Undoubtedly, the Caribbean has some of the best chefs in the world, so why no Michelin?
Arthur notes that while many chefs from the Caribbean are recognised internationally, they had to leave home to gain recognition abroad.
For the last ten years, Chef Collin Brown has been awarded the best chef in the Caribbean. In addition, he is the only UK-based Caribbean (Jamaican) chef to be a recipient of the coveted AA Rosette award.
Arthur emphasises that while fundamentals and principles of cooking are essential, Caribbean cuisine can stand on its own. While we should not divert from these foundation principles, the gastronomic landscape of Caribbean cooking is so wonderfully complex, diverse, and flavourful.
Trinidad and Tobago have unique and distinct foods and drinks shaped by geography, history, people, and traditions. Lush tropical climate, rich soils, the fusion of cultures from indigenous tribes, enslaved Africans, indentured East, South Asians, European colonisers, Latin American, Middle Eastern, and East Asian Settlers have intertwined and transformed every dish.

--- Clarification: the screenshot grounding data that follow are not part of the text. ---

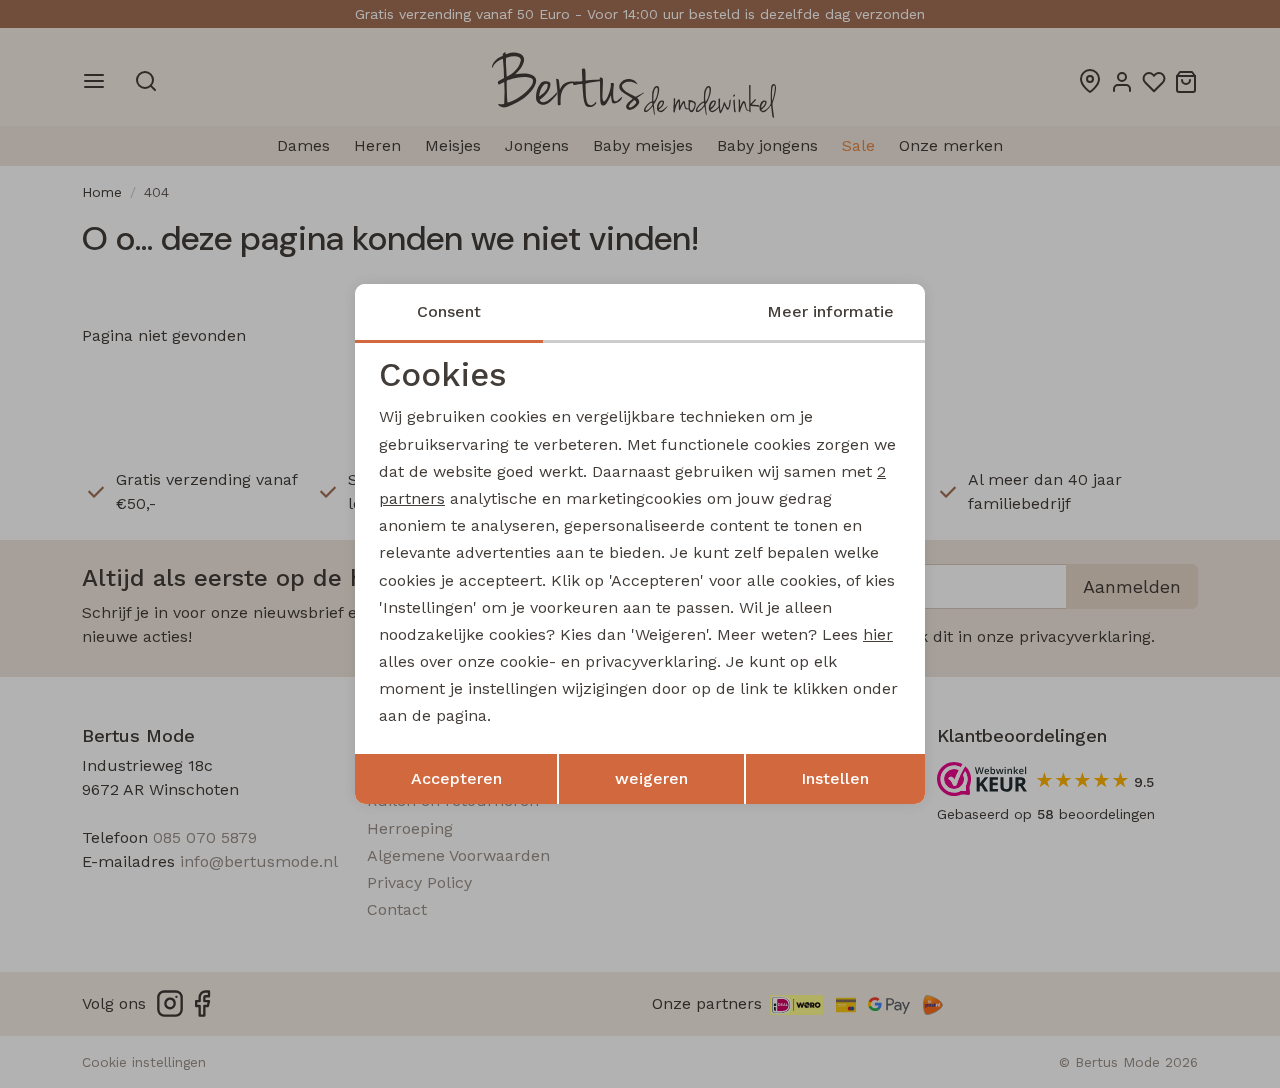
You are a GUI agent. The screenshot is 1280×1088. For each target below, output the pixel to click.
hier (878, 634)
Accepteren (456, 778)
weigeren (651, 778)
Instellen (835, 778)
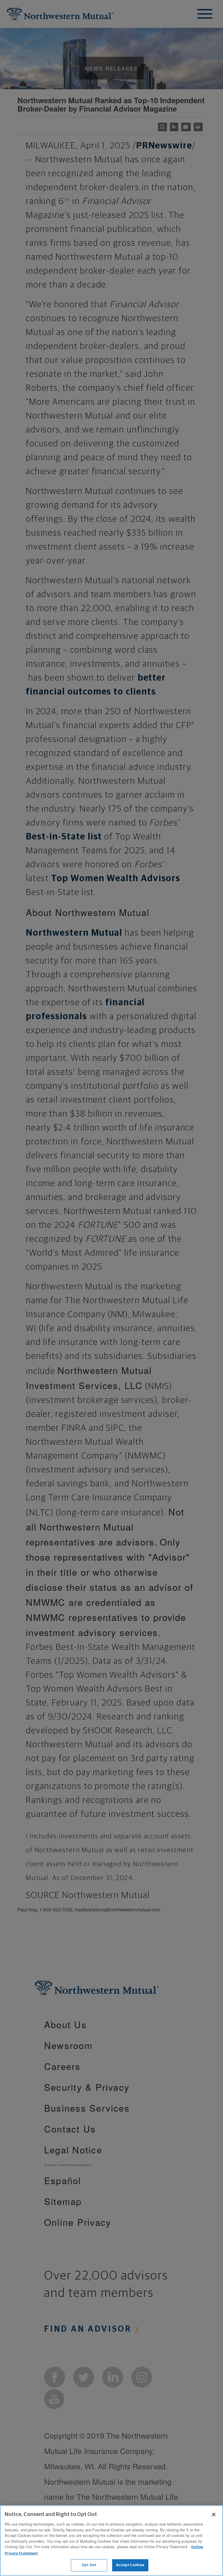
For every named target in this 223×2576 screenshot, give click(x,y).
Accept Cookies (130, 2565)
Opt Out (89, 2565)
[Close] (213, 2514)
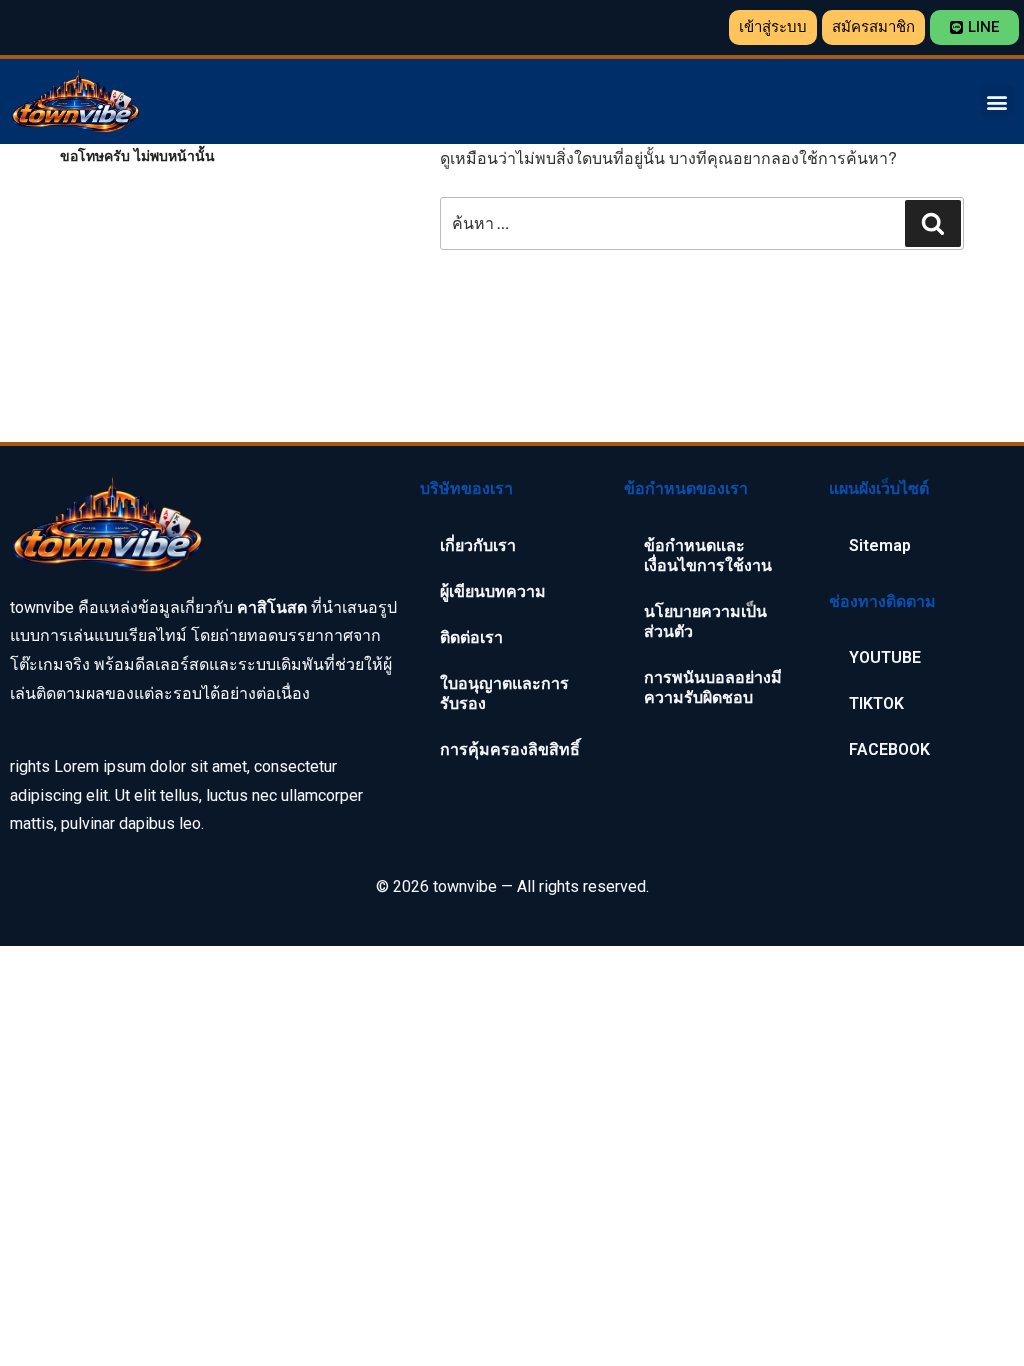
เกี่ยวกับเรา (478, 545)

The Michelin Guide is constantly developing in new cities, regions, and countries. So when will we be Michelin-worthy?
“Luckily for us, there are several destinations which have a huge gastronomic potential, and the Caribbean is undoubtedly one of them,” says Sascha, Michelin Food & Travel Advisor.

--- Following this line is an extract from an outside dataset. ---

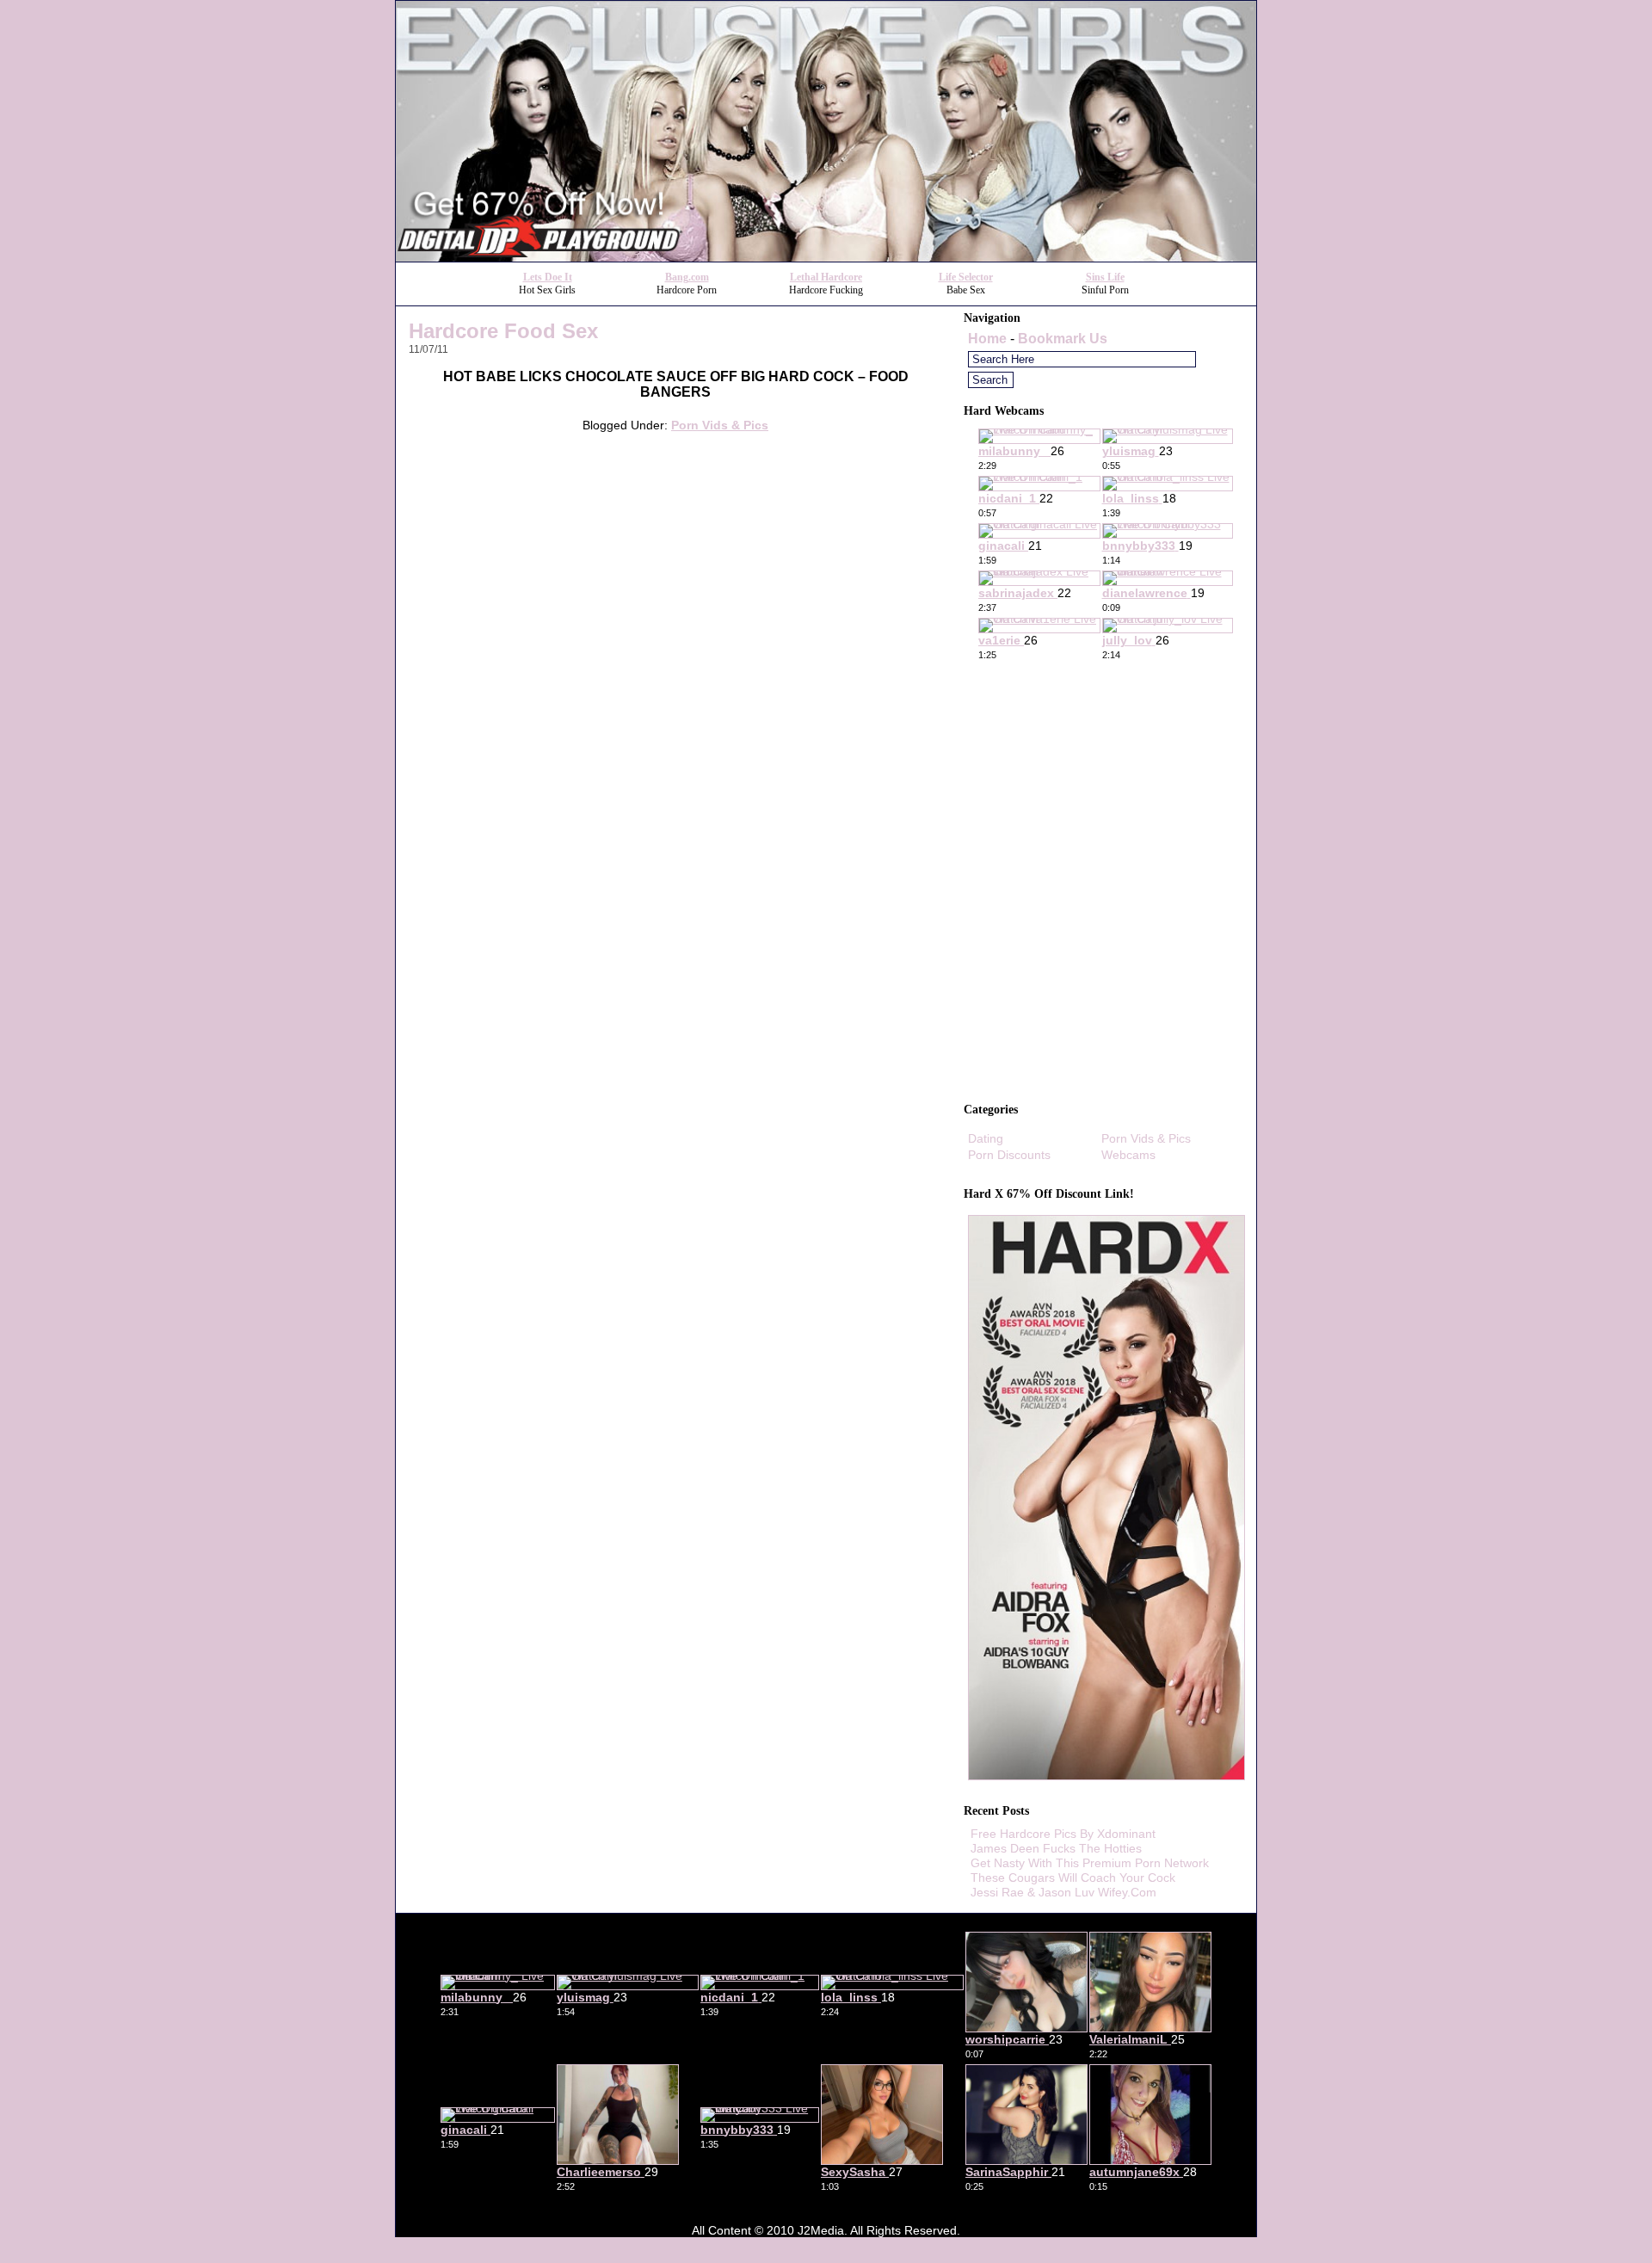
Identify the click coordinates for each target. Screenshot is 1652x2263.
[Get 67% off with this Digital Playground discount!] (826, 257)
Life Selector (966, 277)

“It takes time to set up in a new country, and our International Development team is working hard to continue the expansion of the MICHELIN Guide around the world, so maybe one day we will launch a Caribbean selection!”
Could we be closer than we think? Let’s hope so.
Arthur emphasises that we have to give ourselves every option to succeed. Then, when the opportunity shows up, we must be ready to grab the Michelin star.
Being recognised is not only about food, says Arthur. We have to be that complete package. Firstly, when it comes to the service we provide, I think there is much room for improvement.
“It comes down to the mindset of the individuals to change the way they do things,” Arthur says. “We as a people must realise that tourism and service are integral parts of society, and we need to continually improve the standards of our services to local and international customers.”
“While it is important to have international experience,” he says, “It is equally important for Caribbean chefs to work assiduously to change the mindset that “the first world countries are better. I believer every country has something valuable to contribute”
Caribbean destinations a considered a destination for sun, sea, and sand. However, culinary tourism is a relatively new concept. With the uncertain nature of tourism and the challenges ahead, we must stand ready to navigate both the digital and cultural landscape to reach an untapped market of food lovers and cultural tourists.